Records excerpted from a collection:
________________________________________

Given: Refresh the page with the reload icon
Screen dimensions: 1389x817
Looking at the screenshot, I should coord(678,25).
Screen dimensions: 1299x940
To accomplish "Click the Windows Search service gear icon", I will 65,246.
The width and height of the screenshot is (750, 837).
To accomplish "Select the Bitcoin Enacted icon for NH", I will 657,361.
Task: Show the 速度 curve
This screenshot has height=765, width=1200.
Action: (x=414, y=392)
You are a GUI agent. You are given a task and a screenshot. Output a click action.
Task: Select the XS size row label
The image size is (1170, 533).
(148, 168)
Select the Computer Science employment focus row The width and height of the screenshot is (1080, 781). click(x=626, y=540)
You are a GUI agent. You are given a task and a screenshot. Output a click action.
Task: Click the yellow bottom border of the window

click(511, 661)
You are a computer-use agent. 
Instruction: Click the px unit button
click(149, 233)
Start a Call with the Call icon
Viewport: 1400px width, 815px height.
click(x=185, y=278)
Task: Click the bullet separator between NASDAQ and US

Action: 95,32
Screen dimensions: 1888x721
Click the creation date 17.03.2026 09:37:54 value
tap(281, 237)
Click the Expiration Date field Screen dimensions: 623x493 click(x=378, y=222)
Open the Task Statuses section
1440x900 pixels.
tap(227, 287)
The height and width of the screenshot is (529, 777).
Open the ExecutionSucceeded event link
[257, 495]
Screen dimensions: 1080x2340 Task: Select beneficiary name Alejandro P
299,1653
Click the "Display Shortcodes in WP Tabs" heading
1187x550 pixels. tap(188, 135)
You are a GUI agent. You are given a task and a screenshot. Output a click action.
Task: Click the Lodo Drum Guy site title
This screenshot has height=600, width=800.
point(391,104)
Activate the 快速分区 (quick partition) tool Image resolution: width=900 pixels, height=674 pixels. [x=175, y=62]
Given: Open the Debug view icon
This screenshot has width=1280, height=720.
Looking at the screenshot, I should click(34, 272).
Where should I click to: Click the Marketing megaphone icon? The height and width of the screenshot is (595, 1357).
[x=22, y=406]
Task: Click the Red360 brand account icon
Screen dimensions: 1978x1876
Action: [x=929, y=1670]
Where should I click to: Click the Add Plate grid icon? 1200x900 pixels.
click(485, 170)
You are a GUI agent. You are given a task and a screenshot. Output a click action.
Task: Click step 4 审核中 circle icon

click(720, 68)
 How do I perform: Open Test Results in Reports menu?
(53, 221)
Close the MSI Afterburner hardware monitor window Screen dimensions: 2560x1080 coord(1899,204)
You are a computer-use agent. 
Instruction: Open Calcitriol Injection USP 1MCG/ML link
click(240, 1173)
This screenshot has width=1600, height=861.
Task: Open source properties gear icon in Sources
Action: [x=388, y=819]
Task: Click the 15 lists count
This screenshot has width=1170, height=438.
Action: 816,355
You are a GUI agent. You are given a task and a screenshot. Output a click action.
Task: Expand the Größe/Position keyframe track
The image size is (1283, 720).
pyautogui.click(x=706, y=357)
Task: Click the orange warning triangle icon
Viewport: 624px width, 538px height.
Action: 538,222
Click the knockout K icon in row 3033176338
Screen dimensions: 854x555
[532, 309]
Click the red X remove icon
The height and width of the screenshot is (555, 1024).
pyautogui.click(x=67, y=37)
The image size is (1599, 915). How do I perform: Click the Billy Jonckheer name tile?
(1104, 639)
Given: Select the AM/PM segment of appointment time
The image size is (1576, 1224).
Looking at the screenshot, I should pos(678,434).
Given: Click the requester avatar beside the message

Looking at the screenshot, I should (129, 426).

________________________________________

Reproduce the data shown above with every line intact.

Task answer
Given: Refresh the page with the reload icon
Screen dimensions: 1389x817
Looking at the screenshot, I should coord(678,25).
Screen dimensions: 1299x940
To accomplish "Click the Windows Search service gear icon", I will 65,246.
The width and height of the screenshot is (750, 837).
To accomplish "Select the Bitcoin Enacted icon for NH", I will 657,361.
Task: Show the 速度 curve
This screenshot has height=765, width=1200.
Action: (x=414, y=392)
You are a GUI agent. You are given a task and a screenshot. Output a click action.
Task: Select the XS size row label
The image size is (1170, 533).
(148, 168)
Select the Computer Science employment focus row The width and height of the screenshot is (1080, 781). click(x=626, y=540)
You are a GUI agent. You are given a task and a screenshot. Output a click action.
Task: Click the yellow bottom border of the window

click(511, 661)
You are a computer-use agent. 
Instruction: Click the px unit button
click(149, 233)
Start a Call with the Call icon
Viewport: 1400px width, 815px height.
click(x=185, y=278)
Task: Click the bullet separator between NASDAQ and US

Action: 95,32
Screen dimensions: 1888x721
Click the creation date 17.03.2026 09:37:54 value
tap(281, 237)
Click the Expiration Date field Screen dimensions: 623x493 click(x=378, y=222)
Open the Task Statuses section
1440x900 pixels.
tap(227, 287)
The height and width of the screenshot is (529, 777).
Open the ExecutionSucceeded event link
[257, 495]
Screen dimensions: 1080x2340 Task: Select beneficiary name Alejandro P
299,1653
Click the "Display Shortcodes in WP Tabs" heading
1187x550 pixels. tap(188, 135)
You are a GUI agent. You are given a task and a screenshot. Output a click action.
Task: Click the Lodo Drum Guy site title
This screenshot has height=600, width=800.
point(391,104)
Activate the 快速分区 (quick partition) tool Image resolution: width=900 pixels, height=674 pixels. [x=175, y=62]
Given: Open the Debug view icon
This screenshot has width=1280, height=720.
Looking at the screenshot, I should click(34, 272).
Where should I click to: Click the Marketing megaphone icon? The height and width of the screenshot is (595, 1357).
[x=22, y=406]
Task: Click the Red360 brand account icon
Screen dimensions: 1978x1876
Action: [x=929, y=1670]
Where should I click to: Click the Add Plate grid icon? 1200x900 pixels.
click(485, 170)
You are a GUI agent. You are given a task and a screenshot. Output a click action.
Task: Click step 4 审核中 circle icon

click(720, 68)
 How do I perform: Open Test Results in Reports menu?
(53, 221)
Close the MSI Afterburner hardware monitor window Screen dimensions: 2560x1080 coord(1899,204)
You are a computer-use agent. 
Instruction: Open Calcitriol Injection USP 1MCG/ML link
click(240, 1173)
This screenshot has width=1600, height=861.
Task: Open source properties gear icon in Sources
Action: [x=388, y=819]
Task: Click the 15 lists count
This screenshot has width=1170, height=438.
Action: 816,355
You are a GUI agent. You are given a task and a screenshot. Output a click action.
Task: Expand the Größe/Position keyframe track
The image size is (1283, 720).
pyautogui.click(x=706, y=357)
Task: Click the orange warning triangle icon
Viewport: 624px width, 538px height.
Action: 538,222
Click the knockout K icon in row 3033176338
Screen dimensions: 854x555
[532, 309]
Click the red X remove icon
The height and width of the screenshot is (555, 1024).
pyautogui.click(x=67, y=37)
The image size is (1599, 915). How do I perform: Click the Billy Jonckheer name tile?
(1104, 639)
Given: Select the AM/PM segment of appointment time
The image size is (1576, 1224).
Looking at the screenshot, I should pos(678,434).
Given: Click the requester avatar beside the message

Looking at the screenshot, I should (129, 426).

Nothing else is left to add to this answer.